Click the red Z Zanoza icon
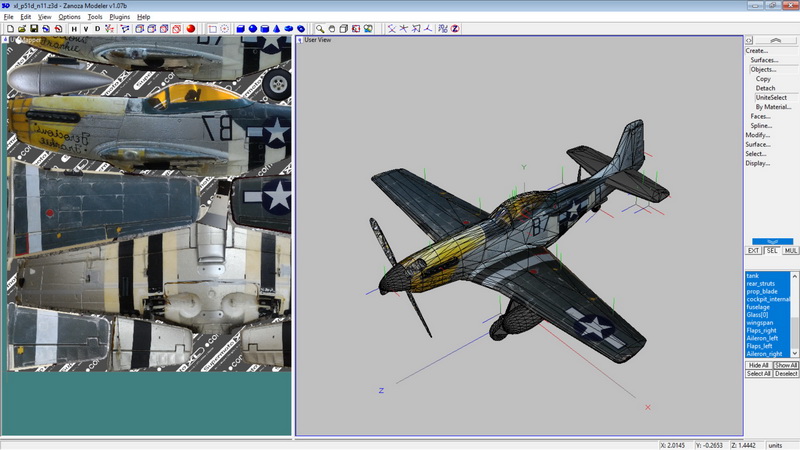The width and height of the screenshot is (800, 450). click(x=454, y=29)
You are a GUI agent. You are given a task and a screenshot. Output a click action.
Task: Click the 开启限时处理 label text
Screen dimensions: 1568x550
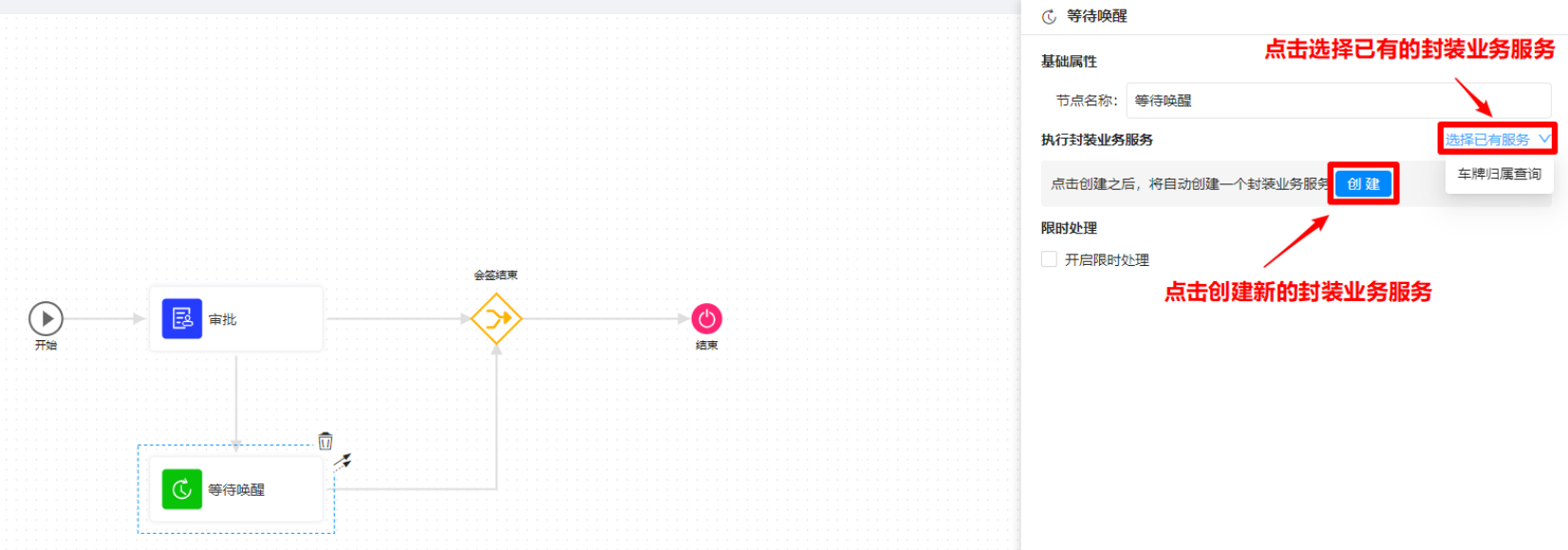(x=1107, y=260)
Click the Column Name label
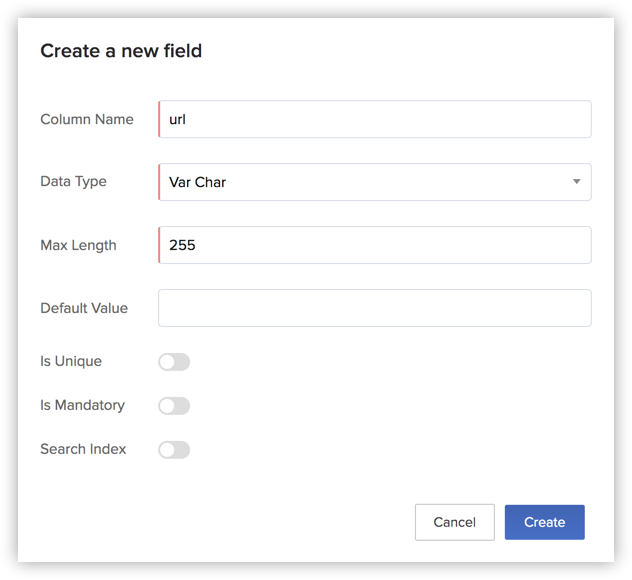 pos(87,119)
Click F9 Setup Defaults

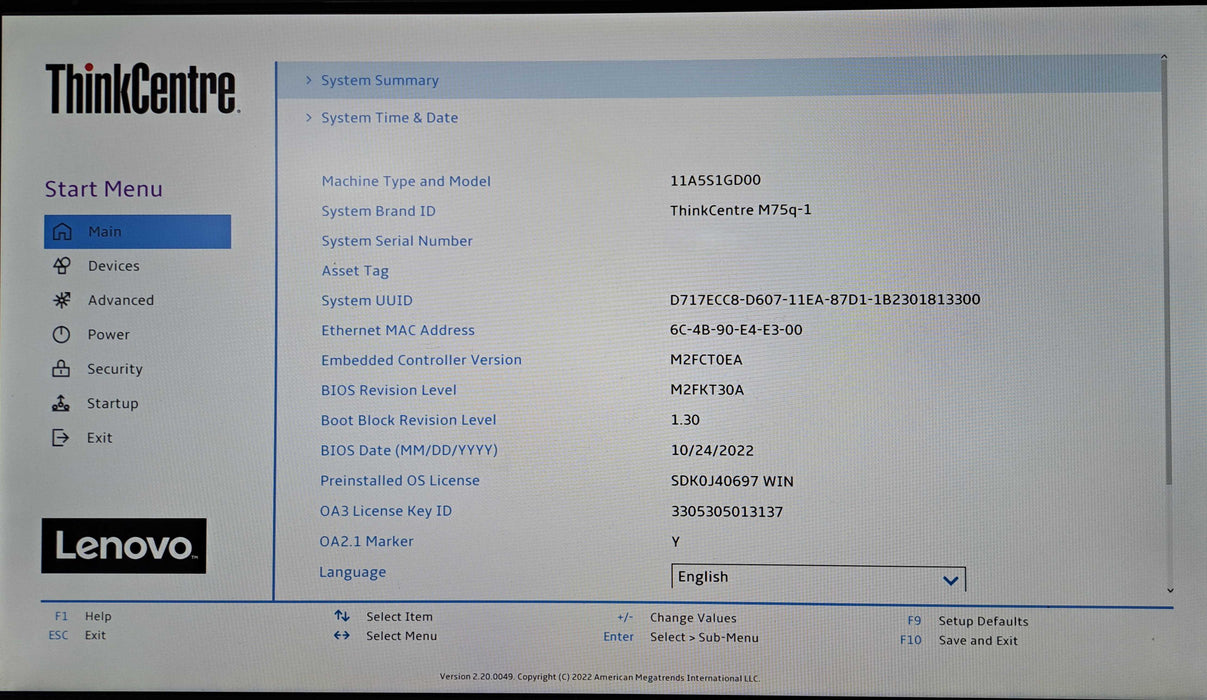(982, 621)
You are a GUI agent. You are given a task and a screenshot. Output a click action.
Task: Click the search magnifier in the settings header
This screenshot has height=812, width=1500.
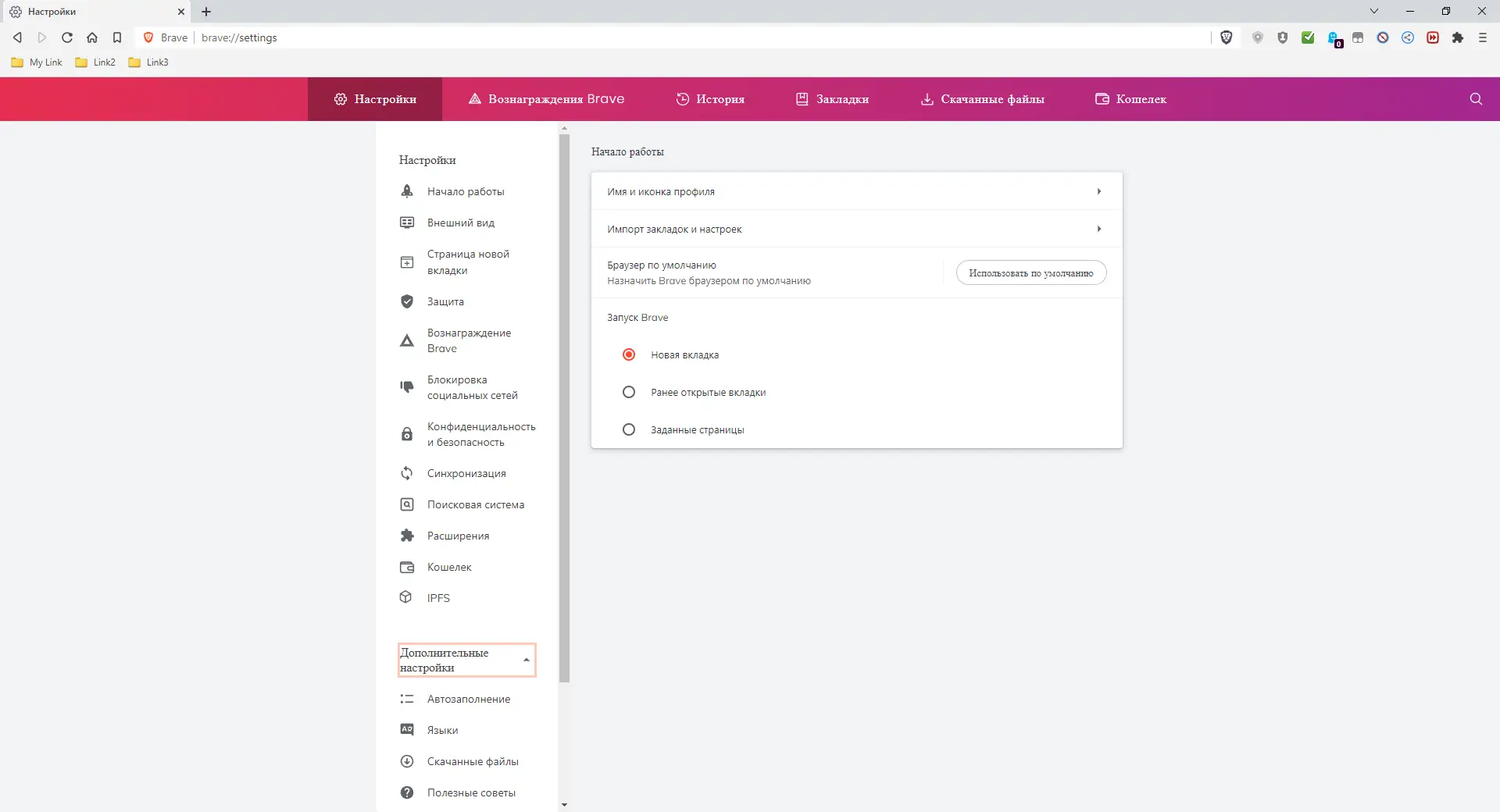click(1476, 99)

--------------------------------

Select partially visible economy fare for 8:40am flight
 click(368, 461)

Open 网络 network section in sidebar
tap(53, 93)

--------------------------------

TASK ITEM: In the entries above, find the line containing "Click the red Z Zanoza icon" and the line containing "Task: Click the search"; give again exactly those two lines and every line between them, minus the pictures.

OUTPUT FOR THIS EXERCISE:
Click the red Z Zanoza icon
The width and height of the screenshot is (800, 450). click(x=454, y=29)
You are a GUI agent. You are given a task and a screenshot. Output a click action.
Task: Click the 开启限时处理 label text
Screen dimensions: 1568x550
(x=1107, y=260)
Click the Column Name label
 pos(87,119)
Click F9 Setup Defaults

(982, 621)
You are a GUI agent. You are given a task and a screenshot. Output a click action.
Task: Click the search magnifier in the settings header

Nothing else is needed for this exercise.